TASK REQUIREMENTS - Copy the entries that appear below in full, leaving out any picture among them.

SUPPLIED DATA -
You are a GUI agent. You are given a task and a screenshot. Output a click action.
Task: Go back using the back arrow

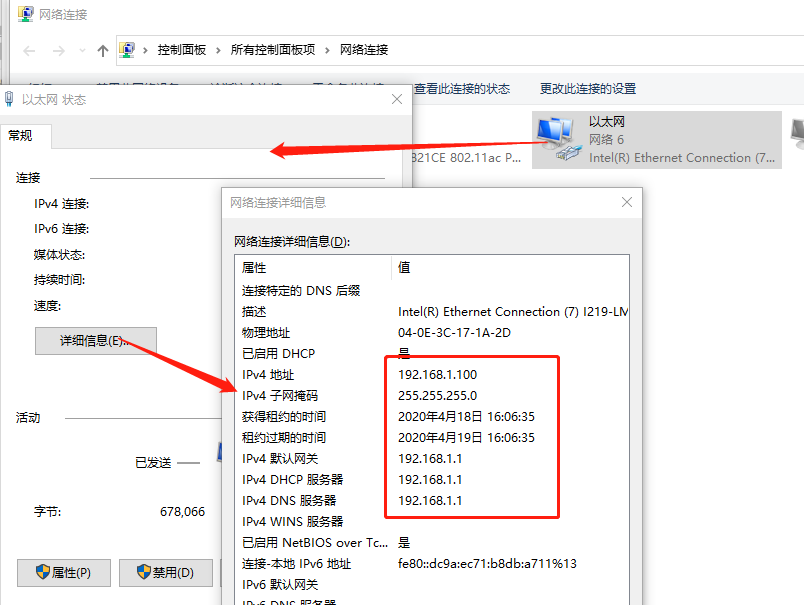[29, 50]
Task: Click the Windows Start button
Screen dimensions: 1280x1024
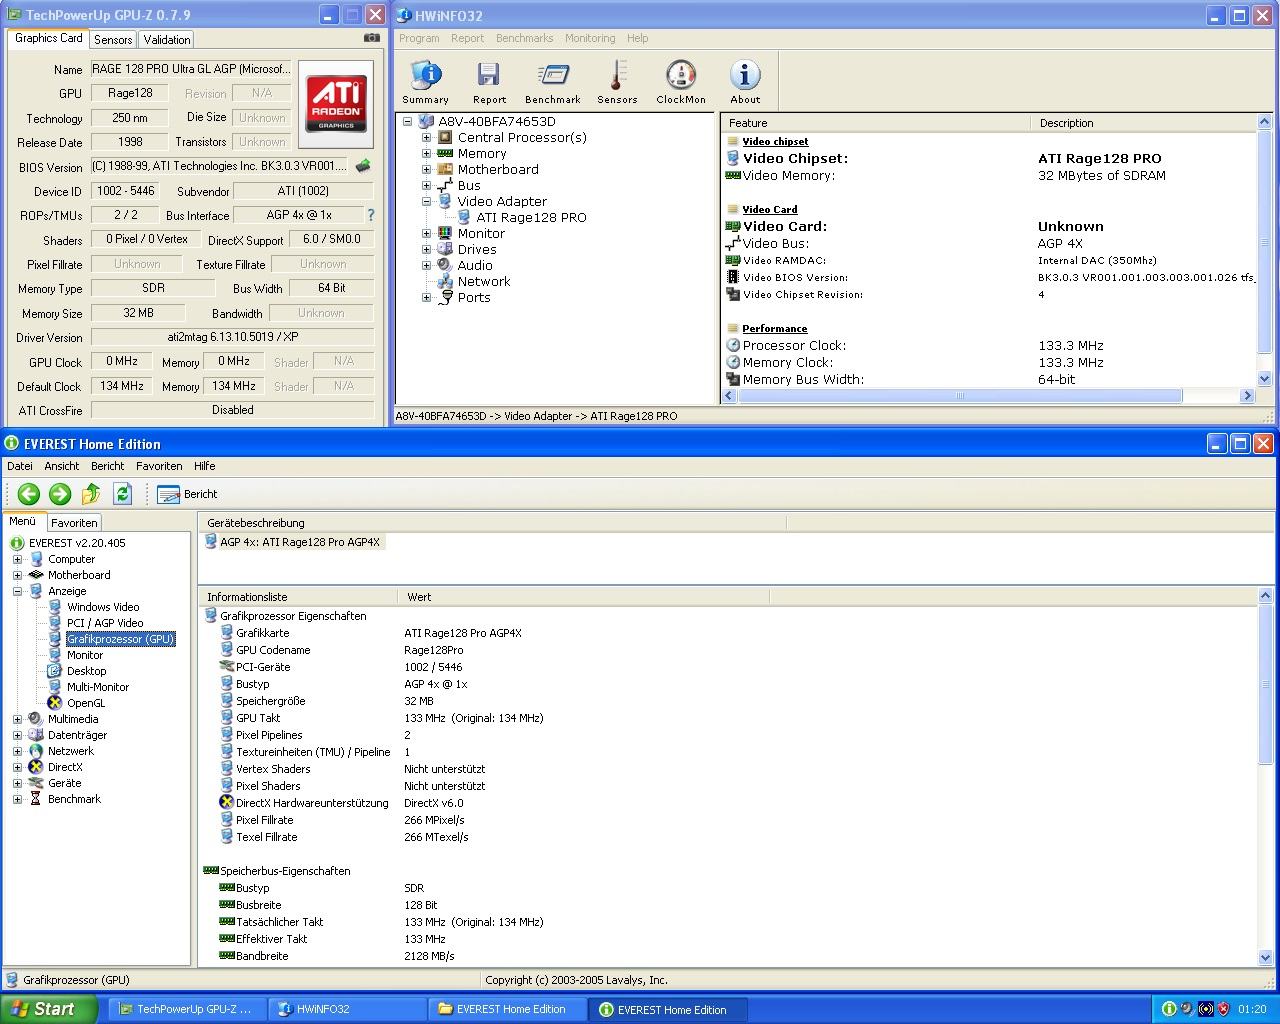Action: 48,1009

RESPONSE AREA -
You are a GUI agent. You are given a task and a screenshot. Output a click action.
Task: Go back using the back arrow

[29, 50]
Task: Click the Windows Start button
Screen dimensions: 1280x1024
Action: 48,1009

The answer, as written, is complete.